A man walks past the remains of Russian military vehicles in Bucha, close to the capital Kyiv, Ukraine, Tuesday, March 1, 2022. Russia on Tuesday stepped up shelling of Kharkiv, Ukraine's second-largest city, pounding civilian targets there. Casualties mounted and reports emerged that more than 70 Ukrainian soldiers were killed after Russian artillery recently hit a military base in Okhtyrka, a city between Kharkiv and Kyiv, the capital. (AP Photo/Serhii Nuzhnenko)

L'embargo del gas La scena di Bucha, un sobborgo periferico, quasi rurale, della grande città di Kiev interroga in modo perentorio la coscienza di chi deve assistere da lontano ai delitti innominabili del nuovo imperialismo asiatico

Pubblicato più di 2 anni faEdizione del 6 aprile 2022

Non era necessario assistere agli effetti del massacro di Bucha per sentirsi obbligati a un atto di presenza civile. Bastava Mariupol, una bella città portuale rasa al suolo con i suoi abitanti costretti per più di un mese nel chiuso delle cantine, al freddo senza cibo, acqua, medicine. E con i corridoi umanitari aperti per finta e richiusi dalla mitraglia sugli autobus della salvezza, obbligati cento volte a tornare indietro o a prendere la via della Russia.
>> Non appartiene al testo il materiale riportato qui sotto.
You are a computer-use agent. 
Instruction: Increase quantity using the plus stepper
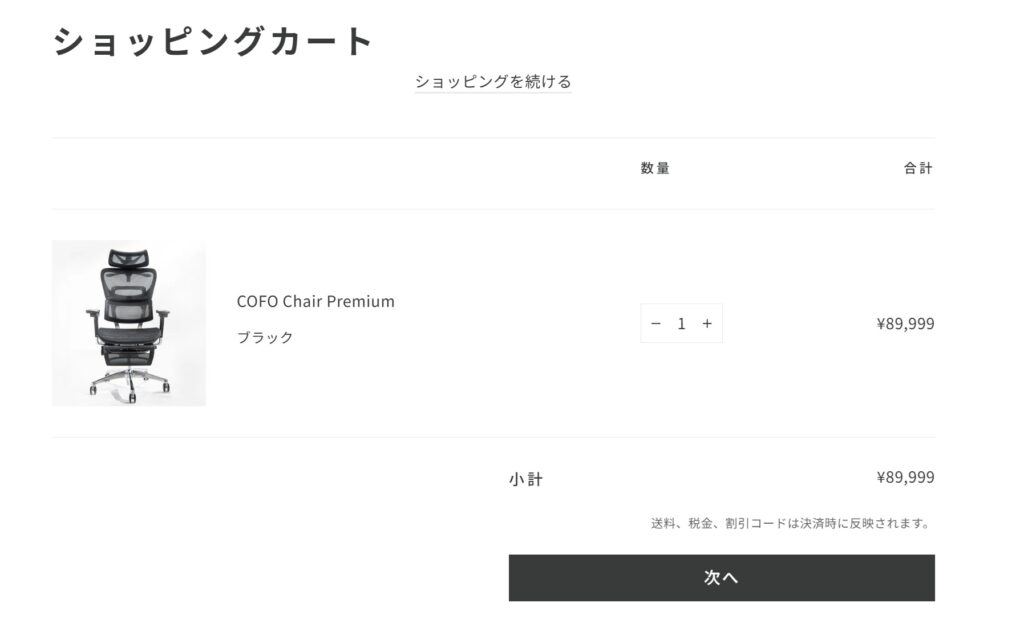(x=707, y=322)
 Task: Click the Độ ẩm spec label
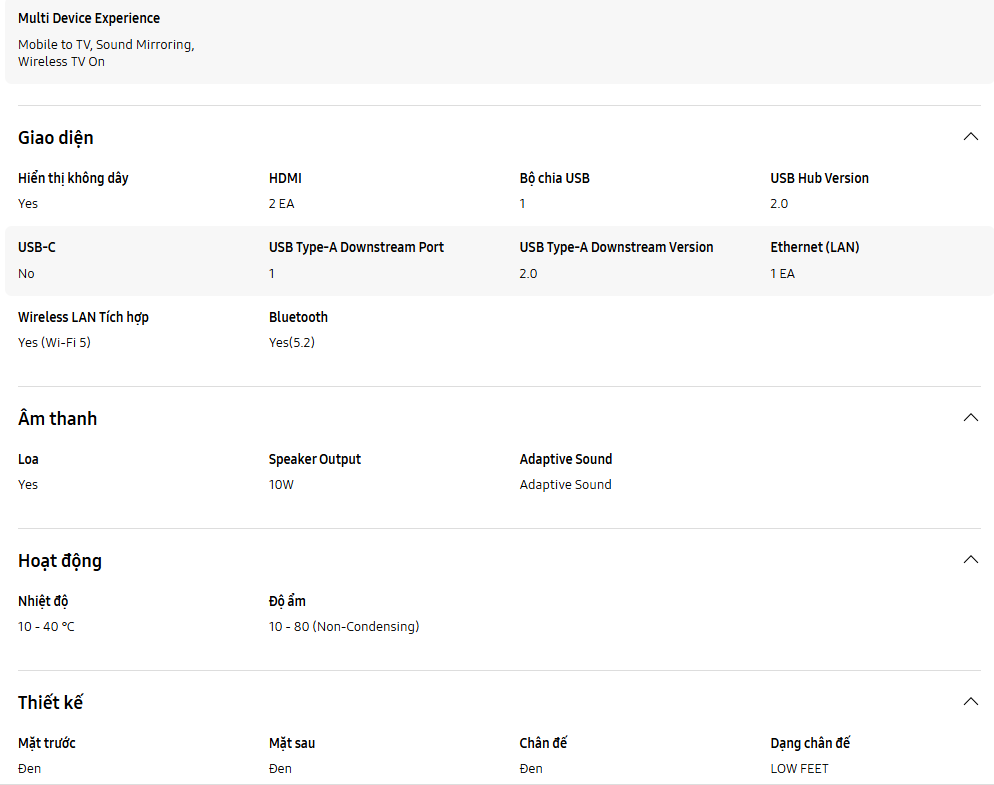(287, 602)
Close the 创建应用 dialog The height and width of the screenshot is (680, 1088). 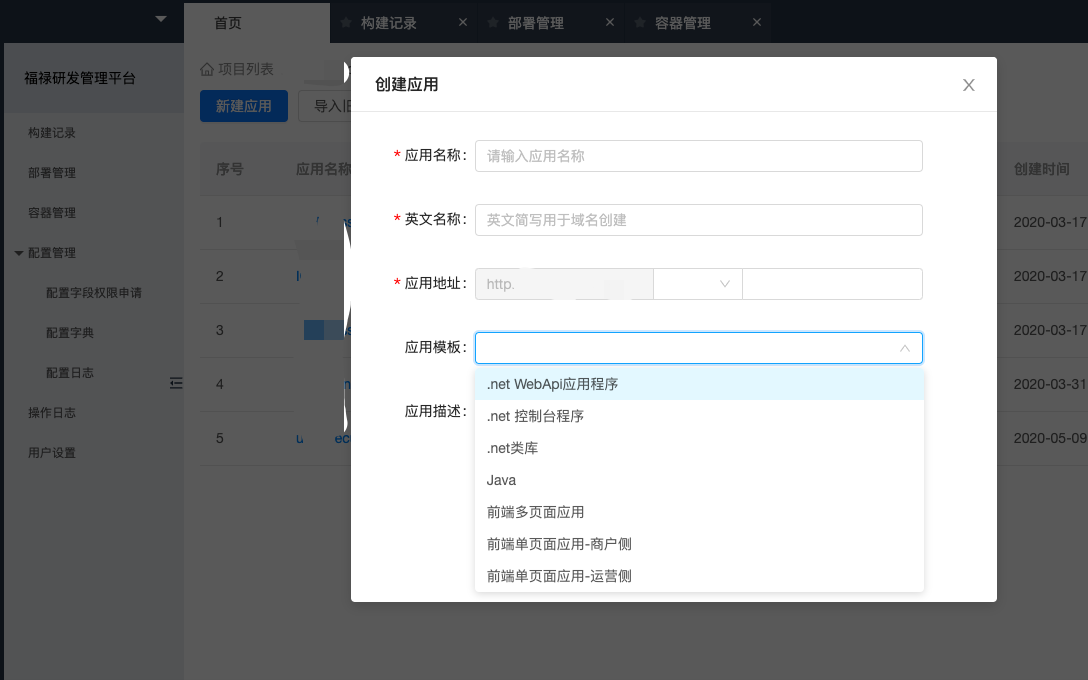(x=969, y=85)
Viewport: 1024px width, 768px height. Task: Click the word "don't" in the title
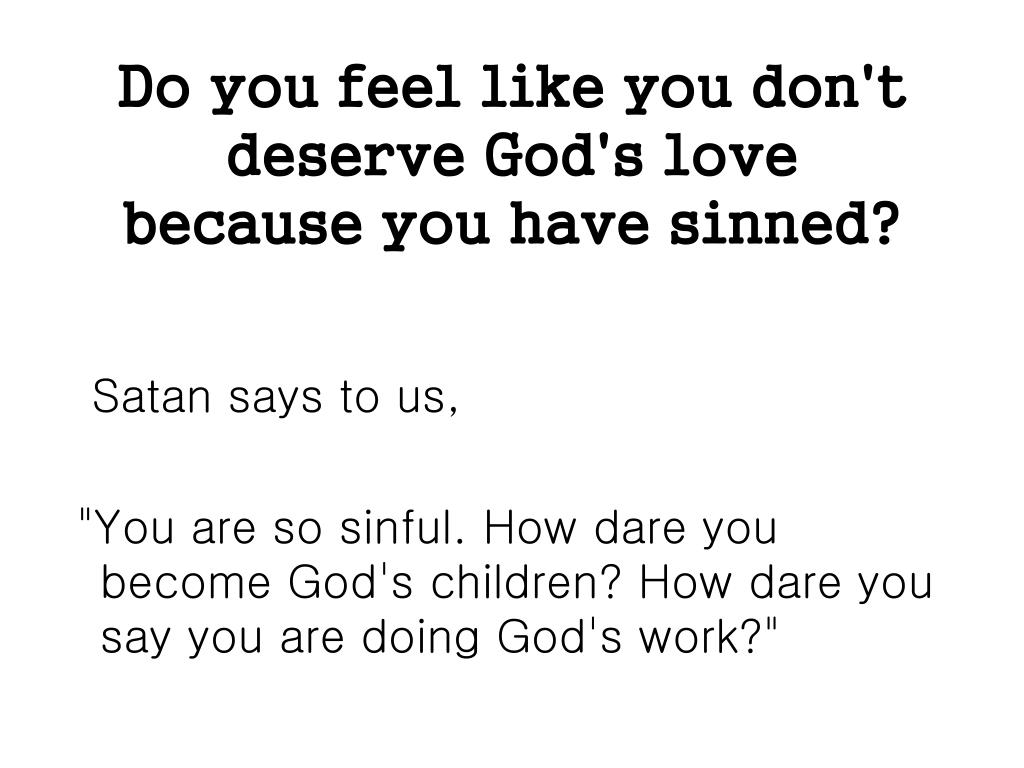829,86
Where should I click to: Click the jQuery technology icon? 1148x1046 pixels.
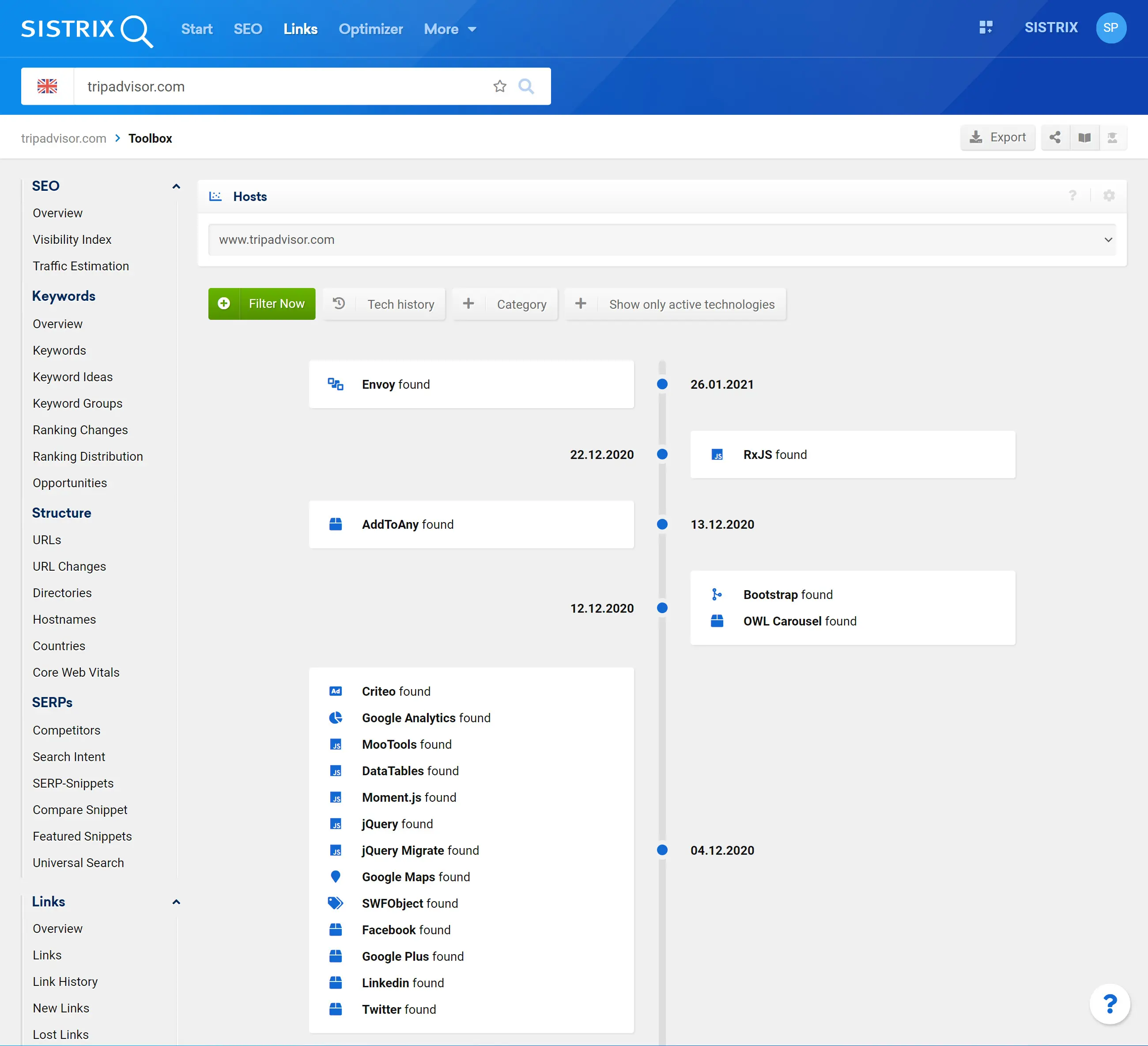(336, 824)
Ma la scena di Bucha, un sobborgo periferico, quasi rurale, della grande città di Kiev (gloriosa nella letteratura e nella musica russa) interroga in modo perentorio la coscienza di chi deve assistere da lontano ai delitti innominabili del nuovo imperialismo asiatico. Corpi disseminati, immobili ai lati della strada: vecchi, donne, uomini con le braccia legate dietro la schiena. Le coperte pietose coprono forse qualche bambino. Persone sottoposte a esecuzione sommaria, un colpo in testa e via. Questa è la civiltà di Putin.

Oggi finiscono le incertezze. Tutti coloro che hanno invocato la necessità del negoziato con l’aggressore ma non hanno finora mai suggerito un via per costringerlo, oggi hanno in mano uno strumento. Esplicito, ingenuo, dichiarato: tutti noi italiani (fatta eccezione per chi vive in condizioni disagiate o in malattia) possiamo proclamare di essere pronti a chiudere i nostri riscaldamenti di casa per incoraggiare il governo a sospendere immediatamente l’acquisto del gas russo. Sappiamo bene che il gas è essenziale anche per tutte le attività industriali. Non siamo così irrealisti da pensare che l’attività produttiva possa fermarsi di colpo (come veniva spiegato nell’editoriale di Norma Rangeri, “Tagliamo il gas contro le bombe dell’ipocrisia”).

Ma noi per solidarietà con il popolo ucraino possiamo rinunciare alla comodità di una casa riscaldata. Pensando al freddo di quei poveri corpi ci vergogniamo del caldo superfluo che conforta le nostre comode case. Vogliamo rinunciare a un beneficio che alimenta, con una catena economica inesorabile, la sventura del popolo ucraino. Facciamo a meno del caldo in casa (è davvero poca cosa) per invitare il Parlamento e il Governo italiano a prendere prima possibile la decisione più rigorosa per costringere l’aggressore al negoziato.